Terceiramente, Returnal vicia. Apesar de apanhar, mas apanhar feio do jogo, continuei com a vontade de voltar e jogar, para quem sabe fazer mais progresso da próxima vez. Essa vontade foi alimentada também pelo excelente uso do controle Dualsense, com seu feedback háptico e gatilhos adaptáveis, tornando a ação extremamente palpável e deliciosa de se experimentar. Mal espero para voltar e apanhar mais um pouco, e depois mais um pouco, até aprender onde errei e aí começar a acertar. O jogo pode ser desnecessariamente punitivo, sim, mas continua sendo um bom jogo.

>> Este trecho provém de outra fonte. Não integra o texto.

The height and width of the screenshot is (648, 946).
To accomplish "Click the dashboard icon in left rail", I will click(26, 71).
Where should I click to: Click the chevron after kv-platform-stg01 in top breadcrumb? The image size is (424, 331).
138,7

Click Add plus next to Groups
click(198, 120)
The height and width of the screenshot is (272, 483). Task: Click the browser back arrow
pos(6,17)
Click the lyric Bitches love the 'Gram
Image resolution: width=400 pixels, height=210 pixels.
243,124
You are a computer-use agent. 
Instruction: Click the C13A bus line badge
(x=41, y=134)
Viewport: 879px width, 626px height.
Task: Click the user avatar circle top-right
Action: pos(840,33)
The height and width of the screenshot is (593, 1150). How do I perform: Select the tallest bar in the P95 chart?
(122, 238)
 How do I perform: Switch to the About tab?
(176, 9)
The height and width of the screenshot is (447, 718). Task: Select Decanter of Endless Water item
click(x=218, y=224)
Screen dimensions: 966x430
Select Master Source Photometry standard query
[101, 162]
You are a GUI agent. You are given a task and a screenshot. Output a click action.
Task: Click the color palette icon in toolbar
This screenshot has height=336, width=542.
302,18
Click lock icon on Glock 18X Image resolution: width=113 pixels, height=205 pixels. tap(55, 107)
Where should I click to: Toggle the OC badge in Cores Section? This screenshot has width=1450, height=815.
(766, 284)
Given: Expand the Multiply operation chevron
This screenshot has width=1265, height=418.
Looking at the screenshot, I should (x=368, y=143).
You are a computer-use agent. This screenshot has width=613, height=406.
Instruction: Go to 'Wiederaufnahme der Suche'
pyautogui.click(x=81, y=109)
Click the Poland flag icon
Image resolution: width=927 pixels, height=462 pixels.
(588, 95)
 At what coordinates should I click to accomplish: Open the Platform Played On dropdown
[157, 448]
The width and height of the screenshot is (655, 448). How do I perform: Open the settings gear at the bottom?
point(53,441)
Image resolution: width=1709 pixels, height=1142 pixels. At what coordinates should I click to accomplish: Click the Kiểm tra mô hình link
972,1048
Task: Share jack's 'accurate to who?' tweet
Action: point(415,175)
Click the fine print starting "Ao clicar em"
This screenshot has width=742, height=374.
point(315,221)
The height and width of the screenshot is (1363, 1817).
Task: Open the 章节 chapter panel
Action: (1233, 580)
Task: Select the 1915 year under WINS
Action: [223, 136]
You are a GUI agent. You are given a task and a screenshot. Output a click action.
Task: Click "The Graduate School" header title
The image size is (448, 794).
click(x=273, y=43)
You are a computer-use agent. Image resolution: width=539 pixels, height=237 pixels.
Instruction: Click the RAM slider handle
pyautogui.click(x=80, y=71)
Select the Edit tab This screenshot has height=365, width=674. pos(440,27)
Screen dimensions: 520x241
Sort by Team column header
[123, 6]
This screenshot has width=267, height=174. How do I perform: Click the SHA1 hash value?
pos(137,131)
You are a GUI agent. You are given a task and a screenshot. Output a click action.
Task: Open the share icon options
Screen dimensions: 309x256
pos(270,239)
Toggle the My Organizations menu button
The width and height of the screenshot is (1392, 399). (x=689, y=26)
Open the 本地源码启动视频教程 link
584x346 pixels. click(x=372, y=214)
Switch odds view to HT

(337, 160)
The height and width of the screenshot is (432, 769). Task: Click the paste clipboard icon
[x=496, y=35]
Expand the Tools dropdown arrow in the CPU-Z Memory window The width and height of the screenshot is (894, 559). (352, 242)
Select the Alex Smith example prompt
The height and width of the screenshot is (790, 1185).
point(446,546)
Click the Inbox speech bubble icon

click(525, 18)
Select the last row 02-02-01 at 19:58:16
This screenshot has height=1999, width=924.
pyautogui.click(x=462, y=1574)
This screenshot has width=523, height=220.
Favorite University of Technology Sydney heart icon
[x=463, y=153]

No fim das contas, Returnal trepida no quesito recompensa, podendo afastar diversos jogadores (como eu) com seus ciclos longos e desafiadores. Contudo, isso tudo é passível de mudança, e mesmo que não mude, ainda existe um belo jogo debaixo destes sistemas hardcore. Pessoalmente, partes da experiência não foram para mim, mas consigo ver uma legião de fãs defendendo o game de seus críticos com paixão e fervor. Este, afinal, é o primeiro grande exclusivo (não remake) do PlayStation 5 nesta nova geração, e a Housemarque fez por merecer o título.